[Stored data]
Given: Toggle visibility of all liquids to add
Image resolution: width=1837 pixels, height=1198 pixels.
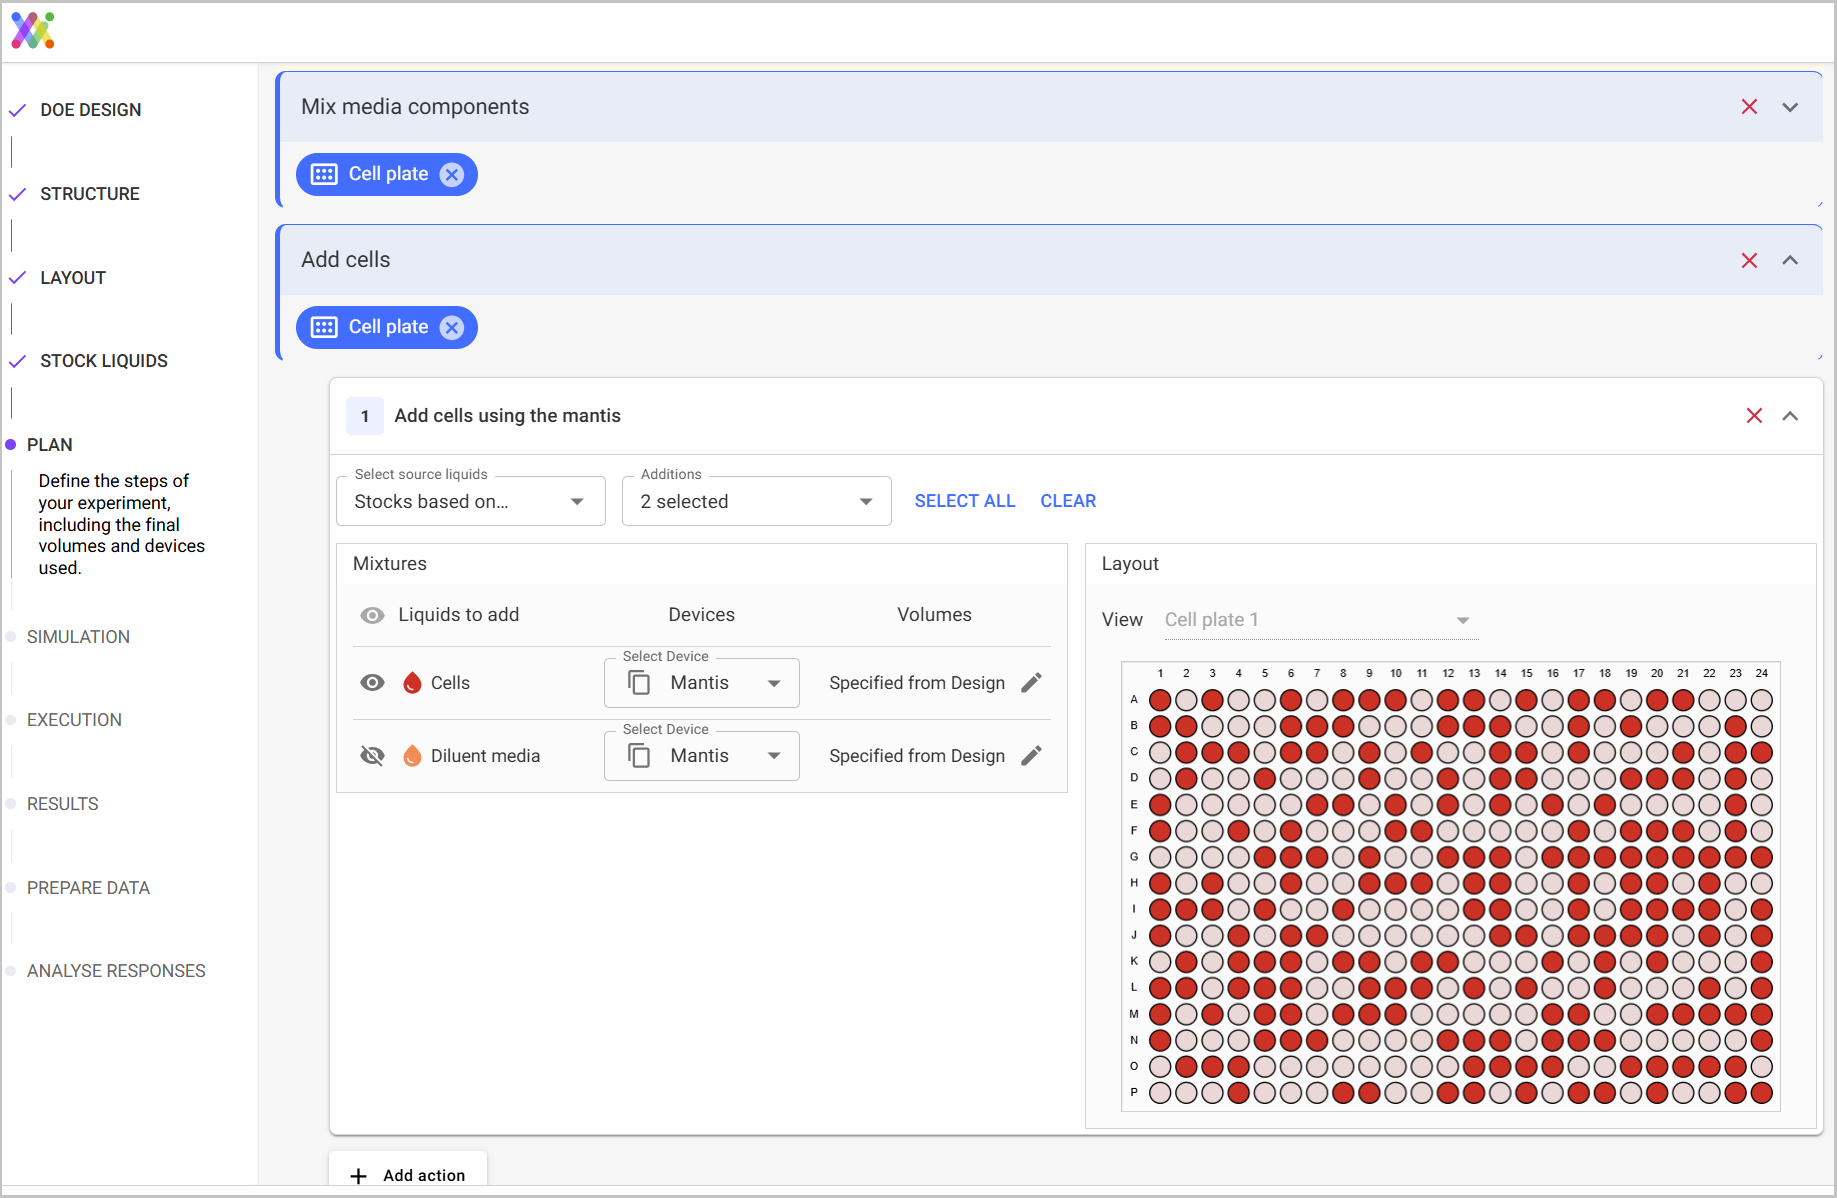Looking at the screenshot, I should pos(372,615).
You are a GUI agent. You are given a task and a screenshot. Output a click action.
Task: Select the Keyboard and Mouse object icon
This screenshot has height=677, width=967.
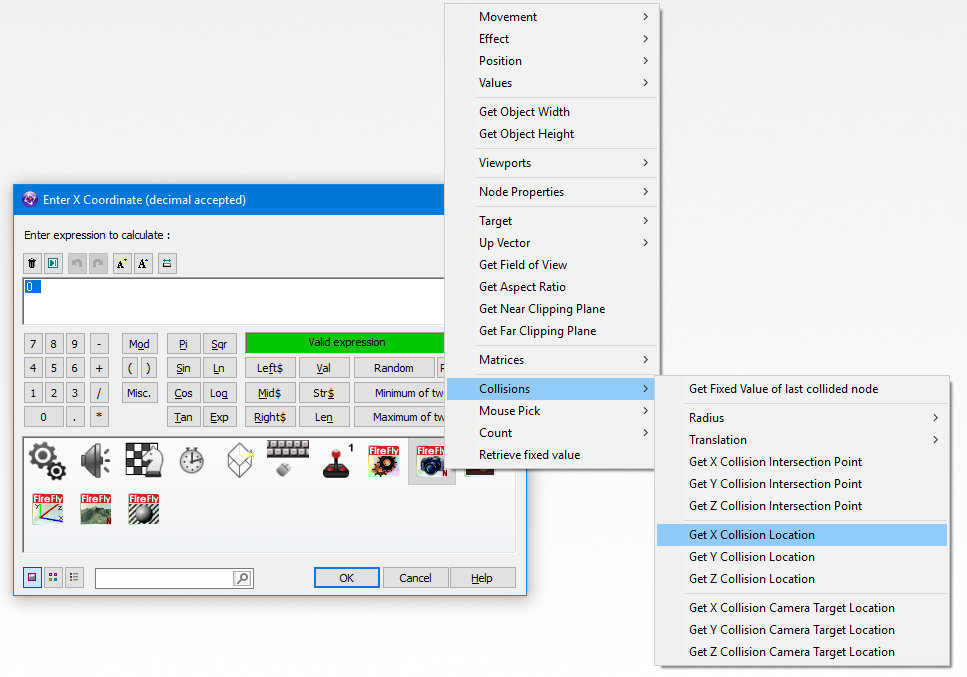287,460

= Work task =
Reproduce the data above without a single change, please, but without its pictures.

= Written solution =
Given: Toggle visibility of all liquids to add
Image resolution: width=1837 pixels, height=1198 pixels.
Looking at the screenshot, I should pos(372,615).
You are a GUI agent. You are given a task and a screenshot. Output a click action.
Task: Select the Keyboard and Mouse object icon
This screenshot has height=677, width=967.
287,460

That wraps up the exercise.